7 de setembro de 2010

OBRIGADO, POETA!

Estava de férias quando Ruy Duarte de Carvalho faleceu, aqui fica a minha homenagem a um poeta angolano do Namibe, embora natural de Santarém, Portugal. Chegou a Angola ainda bebé e ficou filho da terra que amou até á morte... Obrigado, POETA!




Ruy Duarte de Carvalho


CHAGAS DE SALITRE


Olha-me este país a esboroar-se
em chagas de salitre
e os muros, negros, dos fortes
roídos pelo vegetar
da urina e do suor
da carne virgem mandada
cavar glórias e grandeza
do outro lado do mar.

Olha-me a história de um país perdido:
marés vazantes de gente amordaçada,
a ingénua tolerância aproveitada
em carne.
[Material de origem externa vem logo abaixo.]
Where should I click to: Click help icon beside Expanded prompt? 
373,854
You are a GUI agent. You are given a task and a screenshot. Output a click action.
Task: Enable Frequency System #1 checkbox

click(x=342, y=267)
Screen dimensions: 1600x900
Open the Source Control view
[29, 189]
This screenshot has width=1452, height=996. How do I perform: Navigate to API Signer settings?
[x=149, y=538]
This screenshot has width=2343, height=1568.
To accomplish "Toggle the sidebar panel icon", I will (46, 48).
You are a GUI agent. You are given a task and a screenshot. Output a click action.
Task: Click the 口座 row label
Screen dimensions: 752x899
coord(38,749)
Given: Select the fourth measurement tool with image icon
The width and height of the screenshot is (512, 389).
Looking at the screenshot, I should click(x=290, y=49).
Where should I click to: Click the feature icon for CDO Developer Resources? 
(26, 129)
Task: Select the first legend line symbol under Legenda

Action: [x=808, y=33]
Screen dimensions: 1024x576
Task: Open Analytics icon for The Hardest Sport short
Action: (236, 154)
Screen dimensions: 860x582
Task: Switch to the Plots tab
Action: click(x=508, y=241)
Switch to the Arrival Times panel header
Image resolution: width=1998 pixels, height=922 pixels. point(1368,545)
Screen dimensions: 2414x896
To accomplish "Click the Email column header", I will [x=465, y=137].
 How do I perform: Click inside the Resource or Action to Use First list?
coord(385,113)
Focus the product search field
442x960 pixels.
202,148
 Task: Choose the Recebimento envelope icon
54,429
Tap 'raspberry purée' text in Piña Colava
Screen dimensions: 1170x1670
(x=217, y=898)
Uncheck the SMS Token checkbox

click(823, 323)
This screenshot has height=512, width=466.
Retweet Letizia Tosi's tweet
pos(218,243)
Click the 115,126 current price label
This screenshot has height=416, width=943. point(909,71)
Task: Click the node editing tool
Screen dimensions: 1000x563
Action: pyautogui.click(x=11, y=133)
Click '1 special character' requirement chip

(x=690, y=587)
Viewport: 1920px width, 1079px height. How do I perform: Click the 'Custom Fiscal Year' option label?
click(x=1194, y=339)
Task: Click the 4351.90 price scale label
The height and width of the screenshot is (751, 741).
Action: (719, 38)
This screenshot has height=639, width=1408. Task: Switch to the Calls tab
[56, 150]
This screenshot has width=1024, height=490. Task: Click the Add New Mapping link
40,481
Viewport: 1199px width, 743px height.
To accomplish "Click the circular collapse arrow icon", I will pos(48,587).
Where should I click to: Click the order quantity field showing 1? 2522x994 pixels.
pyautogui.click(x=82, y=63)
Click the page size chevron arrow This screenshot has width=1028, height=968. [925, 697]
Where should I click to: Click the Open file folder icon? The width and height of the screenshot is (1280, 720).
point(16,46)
Pergunta ao mar,
que é manso e afaga ainda
a mesma velha costa erosionada.

Olha-me as brutas construções quadradas:
embarcadouros, depósitos de gente.
Olha-me os rios renovados de cadáveres,
os rios turvos do espesso deslizar
dos braços e das mães do meu país.

Olha-me as igrejas restaudadas
sobre ruínas de propalada fé:
paredes brancas de um urgente brio
escondendo ferros de educar gentio.

Olha-me a noite herdada, nestes olhos
de um povo condenado a amassar-te o pão.

Olha-me amor, atenta podes ver
uma história de pedra a construir-se
sobre uma história morta a esboroar-se
em chagas de salitre.

Ruy Duarte de Carvalho (Angola) 1941 - 2010

Um comentário:

Decio Bettencourt Mateus disse...

O Duarte de Carvalho, concerteza um dos maiores nomes da poesia angolana.